Tuesday, November 7, 2017

Marvel



I often identify as an extrovert with introvert tendencies. I love people, relationships, and large groups. But I also love quiet nights at home, reading books, writing until I can't write any longer, quite solitary outdoor walks and silence. I am quite comfortable being in a public setting such as a movie theater or restaurant by myself. I often enjoy days when I realize I don't need to leave the house at all.

When asked how I would describe myself, I would say I am talkative, caring, an observer, silly, the organizer, a gentle peacemaker, encouraging and confident. When others describe me, they often use many of the same words.

When I was in High School at Forest Lake Senior High, I had a Psychology teacher whom many made fun off. He was quirky and awkward, shared his JFK conspiracy theories freely and often yelled when students didn't pay attention in class. I found this man fascinating. He had so much life experience, was very knowledgeable and I became interested in observing him. What made him tick? Did it ever affect him when students made fun of him, or when he realized he hadn't formed any relationships with fellow staff members? How was this man attempting life on his own and succeeding by following his own path?

I had a list of questions late one morning about our project that was due and approached his teaching podium. He earnestly listened to me as I laid out my issues and questions. He affirmed me, thanked me for making a list and started answering my questions. I didn't want to miss anything so I started taking notes in my notebook. When he finished talking and answering questions, I felt confident in what he told me and that I could finish the project without any issues.
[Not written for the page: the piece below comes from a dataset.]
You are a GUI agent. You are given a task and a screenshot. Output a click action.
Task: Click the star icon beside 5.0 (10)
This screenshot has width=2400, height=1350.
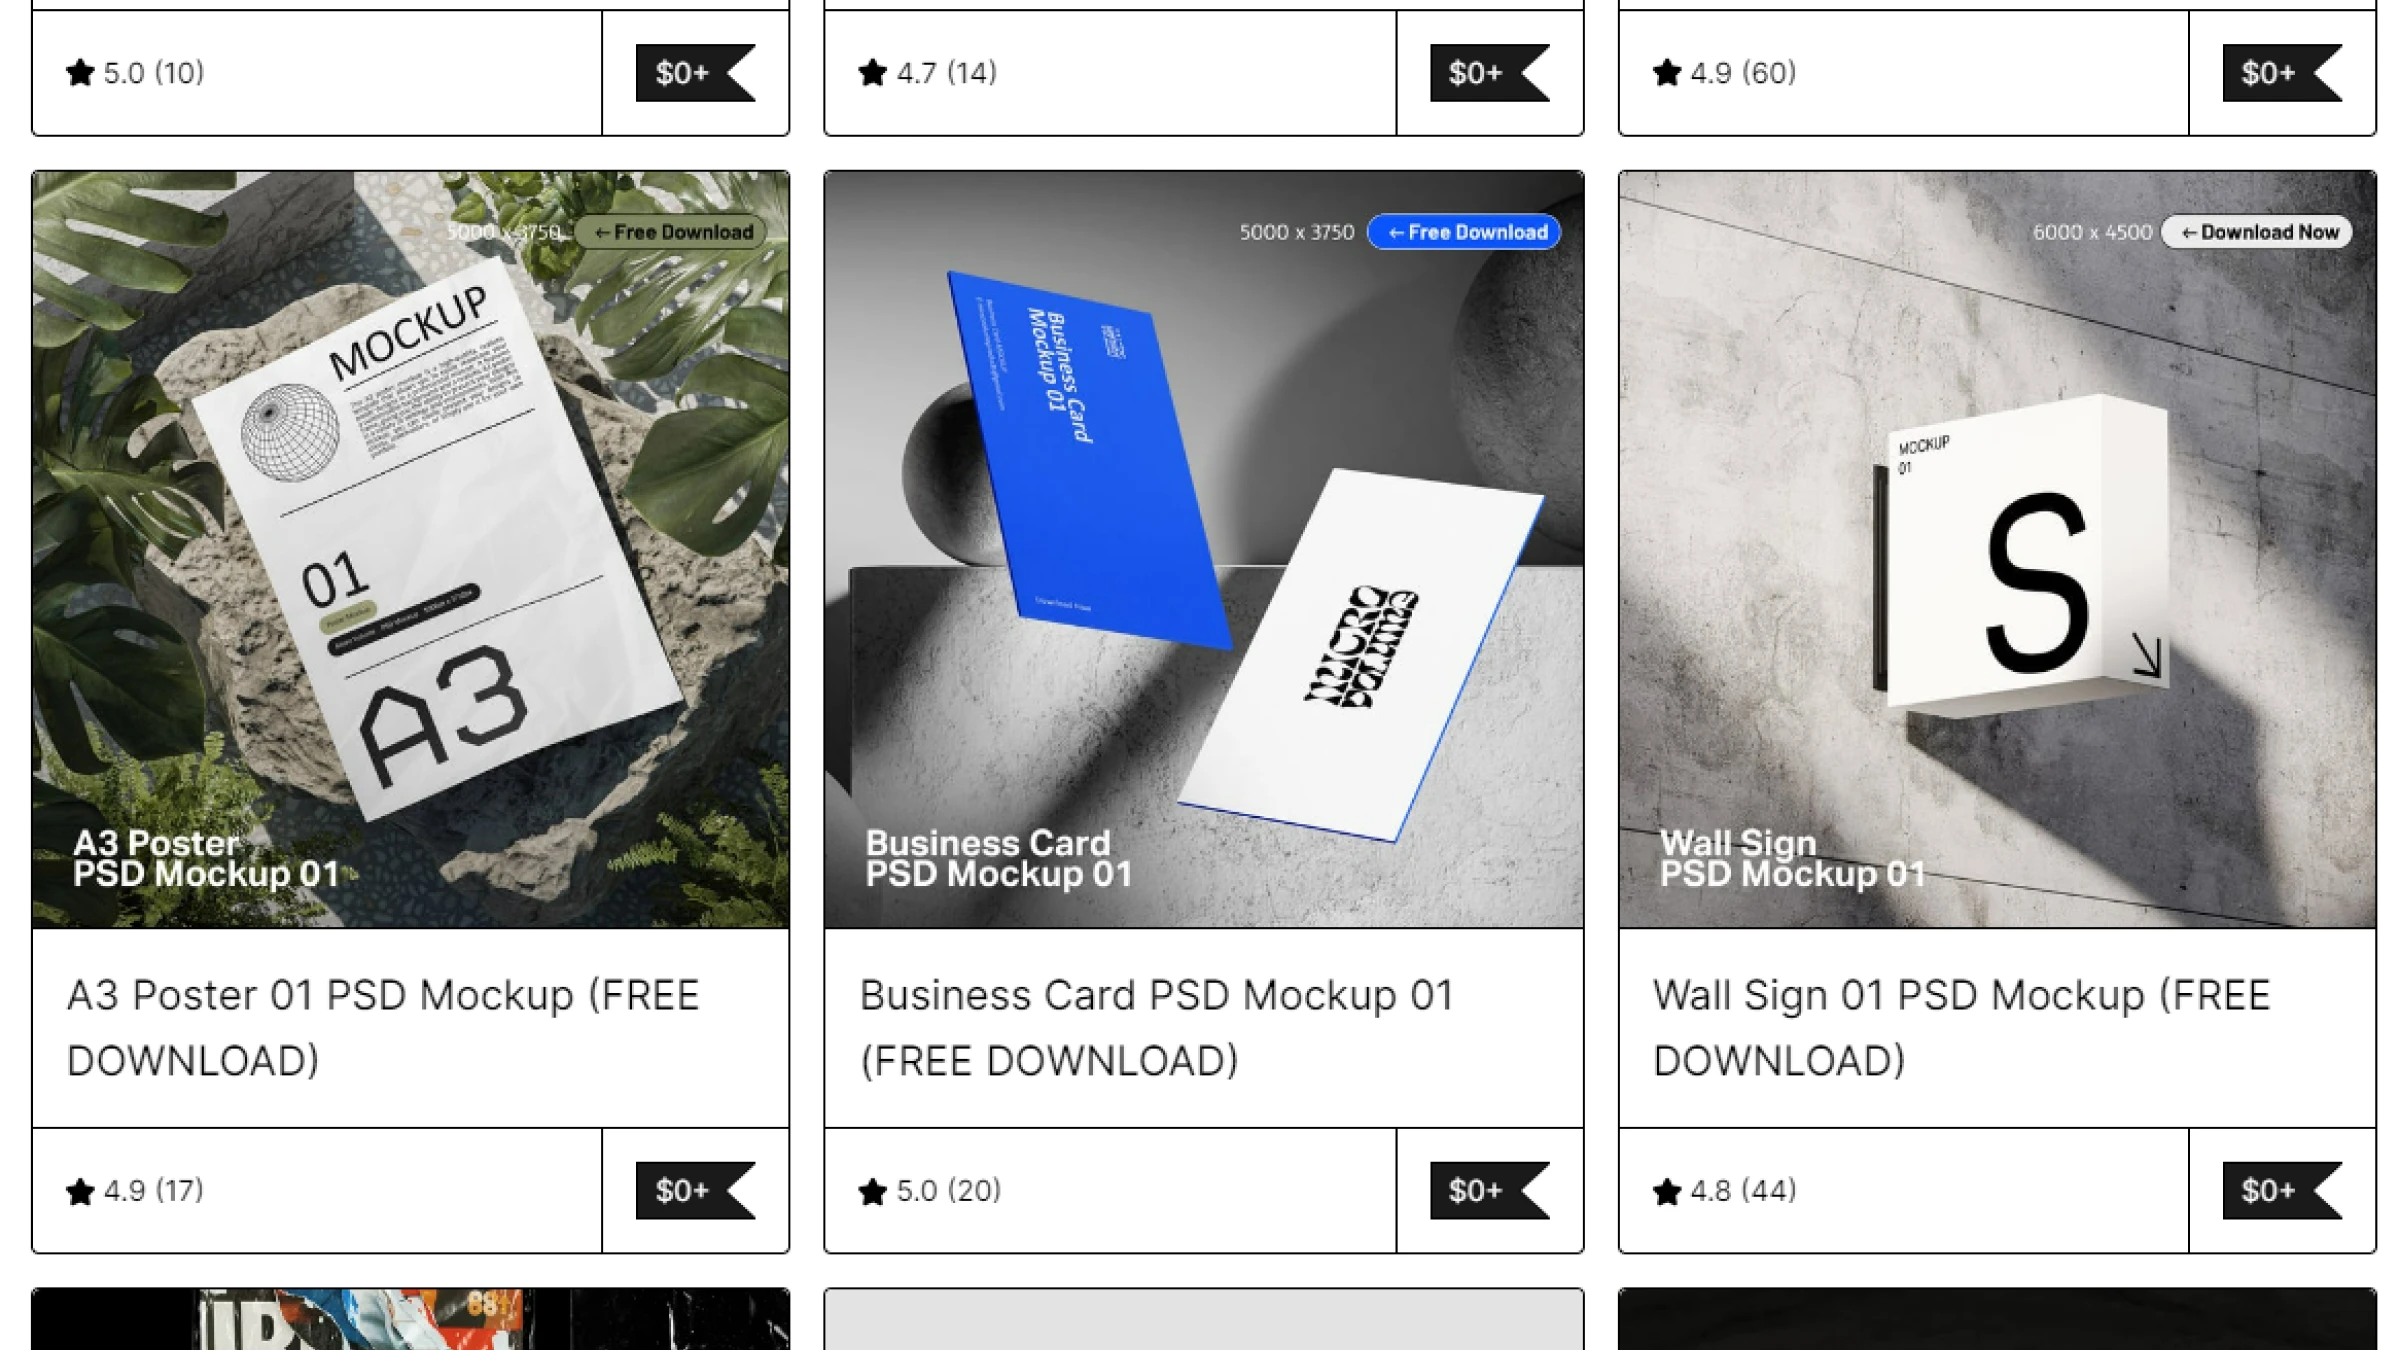click(80, 73)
"Kelli, might I add. You are a marvel. You are concise, accurate and thought provoking. You listen and internalize information like no one I have ever seen. You have amazing eye contact. No one has ever looked at me for that amount of time. Ever.

My teenage self became uncomfortable. He continued, "Always ask questions, always take notes, always choose to communicate effectively. By doing so, you will turn into a very interesting adult." I smiled, thanked him and returned to my desk, slightly embarrassed as I realized most of the class had witnessed this exchange.

I reflected on our conversation, and I made it more about him than me. I actually felt sad for him. This elderly world wise educator had never had anyone look at him like that? Not his own parents when he was a child, not his wife during their many years of marriage? I thought about how pleased he was, how invested he was in our conversation. He found my quest for knowledge edifying. He appreciated that I cared about what he had to say, listened intently, intentionally made eye contact with him and acknowledged him with non verbal communication throughout our conversation.

I then realized that these were also the things that I look for when having a conversation with others.

From that day forward, I affirmed others, held others gaze, listened intently and desired mutually gratifying conversations with others.

25 years later, I am still the one who holds a gaze a bit longer than necessary. The one that smiles to myself as I remember fondly a person or conversation. The one that loves learning about others and their lives. I like to think it is all because of an elderly Psychology teacher who took a extra moment to marvel in me.